Engineers often relish such challenges, perhaps because they offer opportunities to employ creativity and novel tactics. That’s exactly how electrical engineers Allen Glisson and Ahmed Kishk—along with graduate student Mohammed Rajeek Abdul-Gaffoor and his supervisor, Motorola engineer Hugh Smith—approached the problem of modeling sophisticated printed circuit boards often used in multifunction electronic devices such as cell phones and personal digital assistants.
Their solution, which has been praised for its simplicity, may help manufacturers speed new high-tech products to market while keeping development costs down.
“As devices become more compact—with cell phones and other portable devices—you have to layer circuits on top of one another to handle more wiring, in effect,” says Glisson, honored as one of the world’s most-cited computer science writers by ISIHighlyCited.com. “But the smaller you make the PCBs—the smaller the layers and the closer you pack them—the more likely you are to have wave effects, which create unwanted coupling between two or more circuits in a board. These coupling effects can be transmitted through the board material or through air via magnetic fields.”

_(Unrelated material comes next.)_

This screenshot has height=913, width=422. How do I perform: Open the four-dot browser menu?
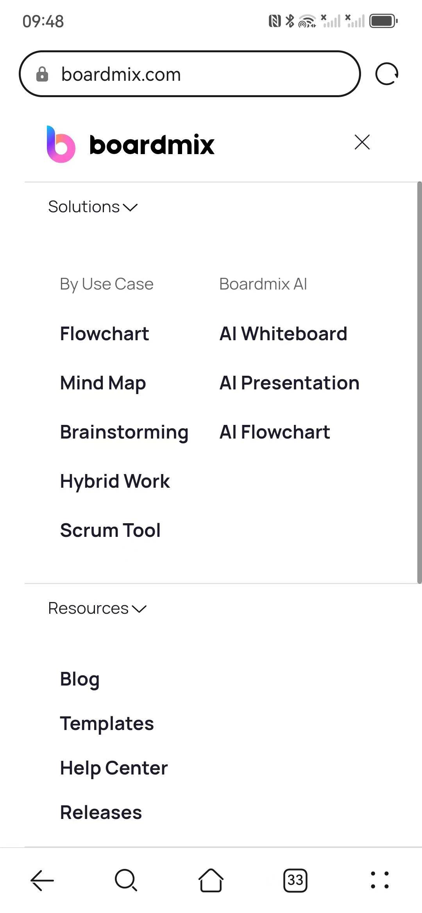coord(379,880)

The problem is compounded by the size of new PCBs. Models used in the latest multifunction cell phones measure only about 1 x 2 x 1/8 inches, roughly half the size of a saltine cracker. Each board may contain up to seven layers, with hundreds or even thousands of electrical connections between the layers and, thus, hundreds of possibilities for interference.
Designers need to be able to accurately model the behavior and performance of circuits in a PCB so they can analyze them without building prototypes for physical testing. “The more accurately you can model and understand what’s going on in the circuit, the shorter and less expensive the design cycle will be,” Glisson says. “But as circuits get more complex, we are exceeding the computational power that’s available.”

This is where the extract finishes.